The company also plans a larger stove for group camping and tailgating – the BioLite BaseCamp stove – for shipping in September. It will cost $299 and have enough charging capacity to power tablet computers.

Now about that water bottle/purifier: The CamelBak All Clear looks like a regular water bottle, but the All Clear, which sells for $99, can also turn water from lakes and streams into safe drinking water in just 60 seconds.

Smaller than water filtration pumps and faster than iodine tablets, the All Clear does its work with an ultraviolet light that’s built into a separate screw-on top. Press a button and the light goes on with a digital timer. Turn the bottle upside down every 10 seconds to agitate and within a minute, it’s done.

The company says the light kills 99.99 percent of viruses, protozoa and bacteria. For $15 more, you can buy a pre-filter to screen out grit, though a piece of cloth might work as well.
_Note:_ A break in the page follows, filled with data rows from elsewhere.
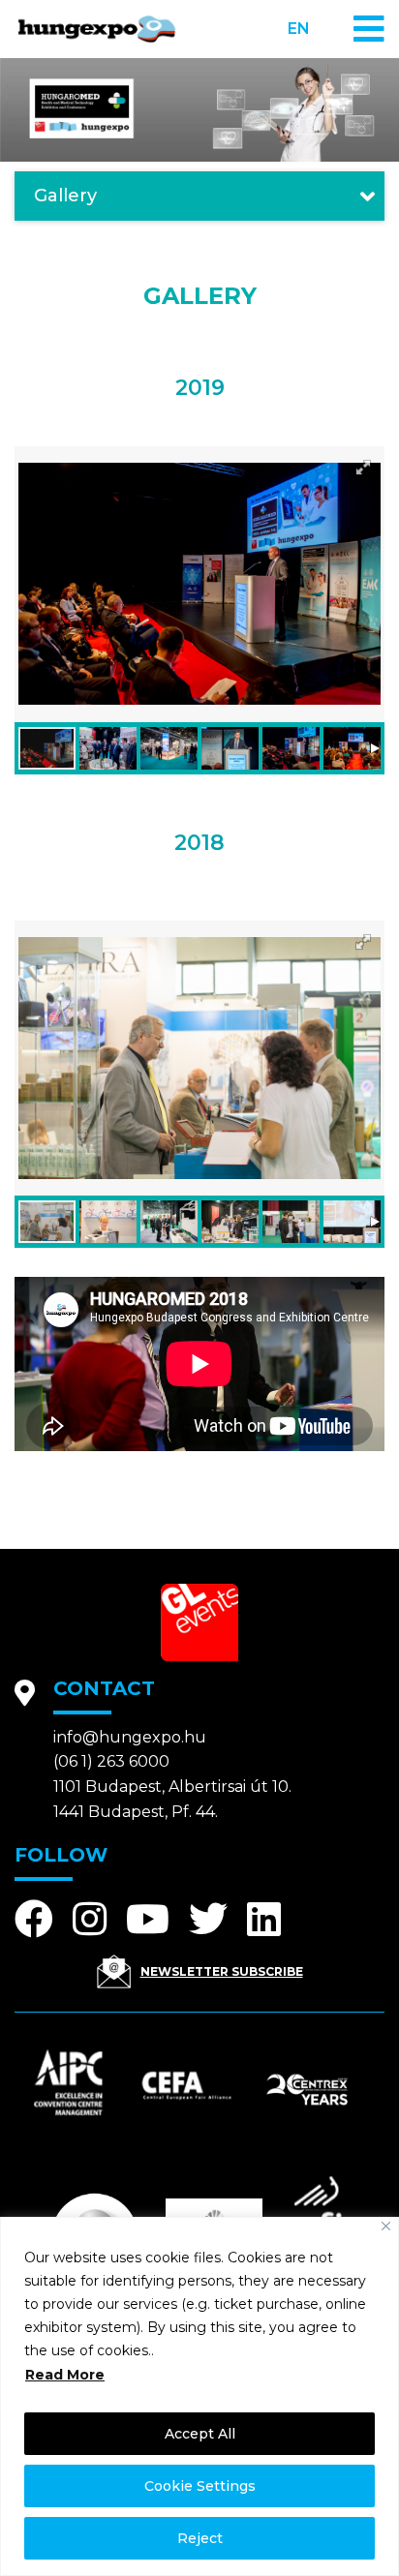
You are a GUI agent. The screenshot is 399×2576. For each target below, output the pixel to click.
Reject (200, 2538)
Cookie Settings (200, 2486)
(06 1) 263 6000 (111, 1761)
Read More (65, 2374)
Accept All (200, 2433)
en (299, 28)
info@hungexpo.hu (129, 1737)
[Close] (386, 2226)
The UV light bulb lasts 10,000 cycles and is powered by a lithium-ion battery that is rechargeable through any USB port.

The Goal Zero Lighthouse 250 LED Lantern not only illuminates, but can also be used to power your USB devices. The lantern, which sells for around $80, can be used to recharge an e-book once or a smartphone twice.

When the lantern’s battery runs down – which should take 48 hours on low power or 2 1 / 2hours on high – it can be recharged with a hand crank or a solar panel that is sold separately.

Speaking of solar, Bushnell offers an array of flexible solar-powered rechargers with prices ranging from $59 to $299.

The PowerSync line features a collection of small solar cells on a pad that folds into its own carrying case, a lithium-ion battery and two USB ports for multiple devices.

The design of the 1-year-old product line allows the charger to keep working without bright sun and even if some cells get damaged, said Mike Capps, a company spokesman.